Task: Among the entries below, one stretch runs from the line that contains "Silver (64, 339)" through the line that contains "Nespresso Essenza Mini C30 Coffee Machine - Piano". Repeat that stretch exactly, ends included, and only that.

(Stored dataset items)
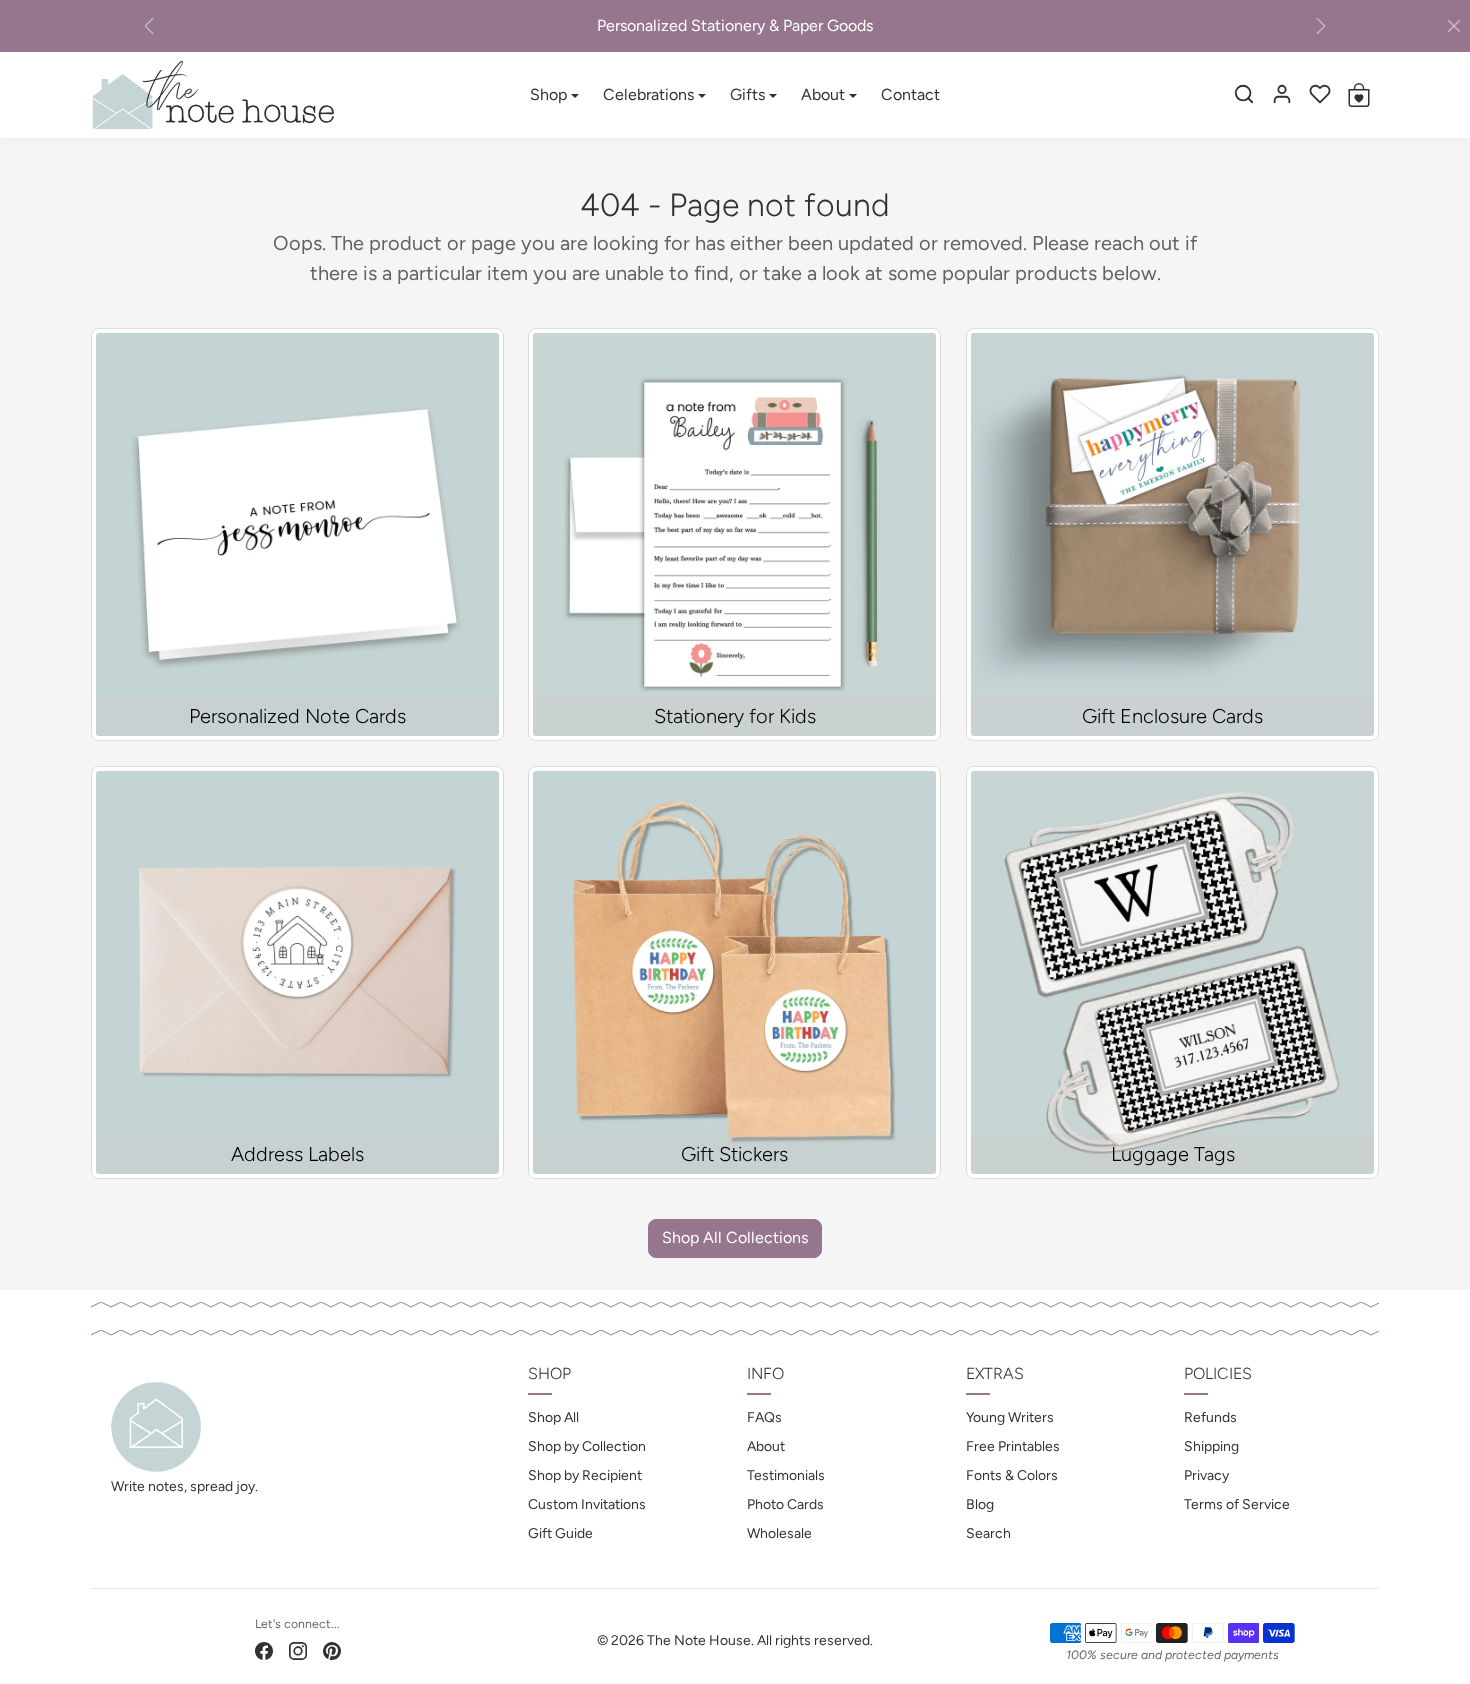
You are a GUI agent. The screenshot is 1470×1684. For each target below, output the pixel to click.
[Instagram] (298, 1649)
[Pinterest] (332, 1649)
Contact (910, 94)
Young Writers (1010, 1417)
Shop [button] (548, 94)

* * *

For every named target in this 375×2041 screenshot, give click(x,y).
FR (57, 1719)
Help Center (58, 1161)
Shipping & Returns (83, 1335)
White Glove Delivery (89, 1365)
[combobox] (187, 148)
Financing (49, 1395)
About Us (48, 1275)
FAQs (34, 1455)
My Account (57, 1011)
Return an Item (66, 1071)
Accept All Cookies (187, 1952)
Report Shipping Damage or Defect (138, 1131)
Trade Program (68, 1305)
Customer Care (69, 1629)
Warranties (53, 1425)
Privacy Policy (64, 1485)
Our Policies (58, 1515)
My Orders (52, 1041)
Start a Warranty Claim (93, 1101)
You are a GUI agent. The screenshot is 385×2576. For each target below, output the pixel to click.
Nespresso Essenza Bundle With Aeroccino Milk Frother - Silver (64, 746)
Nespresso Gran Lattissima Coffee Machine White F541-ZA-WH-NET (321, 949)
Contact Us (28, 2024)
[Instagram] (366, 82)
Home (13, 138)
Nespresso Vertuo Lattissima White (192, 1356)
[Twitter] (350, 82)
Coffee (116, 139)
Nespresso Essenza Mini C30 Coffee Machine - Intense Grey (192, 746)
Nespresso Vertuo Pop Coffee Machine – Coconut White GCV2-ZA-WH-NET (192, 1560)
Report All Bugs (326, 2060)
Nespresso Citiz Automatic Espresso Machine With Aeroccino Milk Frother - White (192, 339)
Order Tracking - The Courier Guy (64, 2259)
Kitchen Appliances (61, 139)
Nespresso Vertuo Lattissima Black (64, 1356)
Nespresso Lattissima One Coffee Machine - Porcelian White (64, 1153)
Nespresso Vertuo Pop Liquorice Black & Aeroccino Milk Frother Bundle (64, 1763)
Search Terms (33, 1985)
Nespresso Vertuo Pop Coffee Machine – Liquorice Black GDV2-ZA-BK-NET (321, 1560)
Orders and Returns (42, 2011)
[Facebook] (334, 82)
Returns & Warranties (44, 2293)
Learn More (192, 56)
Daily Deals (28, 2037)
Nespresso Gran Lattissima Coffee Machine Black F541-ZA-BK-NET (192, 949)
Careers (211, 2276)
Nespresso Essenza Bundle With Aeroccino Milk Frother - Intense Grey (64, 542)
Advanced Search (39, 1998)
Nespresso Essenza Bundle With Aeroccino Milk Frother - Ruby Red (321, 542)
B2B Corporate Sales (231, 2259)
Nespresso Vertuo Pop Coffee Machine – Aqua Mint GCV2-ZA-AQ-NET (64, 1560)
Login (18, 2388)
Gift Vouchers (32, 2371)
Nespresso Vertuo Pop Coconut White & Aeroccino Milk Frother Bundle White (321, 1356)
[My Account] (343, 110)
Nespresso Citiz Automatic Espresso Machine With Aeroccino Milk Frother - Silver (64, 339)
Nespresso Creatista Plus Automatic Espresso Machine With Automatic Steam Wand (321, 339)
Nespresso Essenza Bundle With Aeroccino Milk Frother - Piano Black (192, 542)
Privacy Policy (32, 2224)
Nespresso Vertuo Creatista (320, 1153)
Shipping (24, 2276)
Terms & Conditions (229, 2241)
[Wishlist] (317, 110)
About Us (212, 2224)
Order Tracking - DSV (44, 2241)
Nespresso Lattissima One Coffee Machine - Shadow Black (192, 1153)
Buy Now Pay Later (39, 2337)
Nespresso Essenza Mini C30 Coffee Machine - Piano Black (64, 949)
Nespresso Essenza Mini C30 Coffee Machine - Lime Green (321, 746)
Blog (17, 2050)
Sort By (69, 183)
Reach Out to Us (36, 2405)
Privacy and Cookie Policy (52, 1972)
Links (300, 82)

Task solution:
Nespresso Citiz Automatic Espresso Machine With Aeroccino Milk Frother - Silver (64, 339)
Nespresso Creatista Plus Automatic Espresso Machine With Automatic Steam Wand (321, 339)
Nespresso Essenza Bundle With Aeroccino Milk Frother - Piano Black (192, 542)
Privacy Policy (32, 2224)
Nespresso Vertuo Creatista (320, 1153)
Shipping (24, 2276)
Terms & Conditions (229, 2241)
[Wishlist] (317, 110)
About Us (212, 2224)
Order Tracking - DSV (44, 2241)
Nespresso Lattissima One Coffee Machine - Shadow Black (192, 1153)
Buy Now Pay Later (39, 2337)
Nespresso Essenza Mini C30 Coffee Machine - Piano Black (64, 949)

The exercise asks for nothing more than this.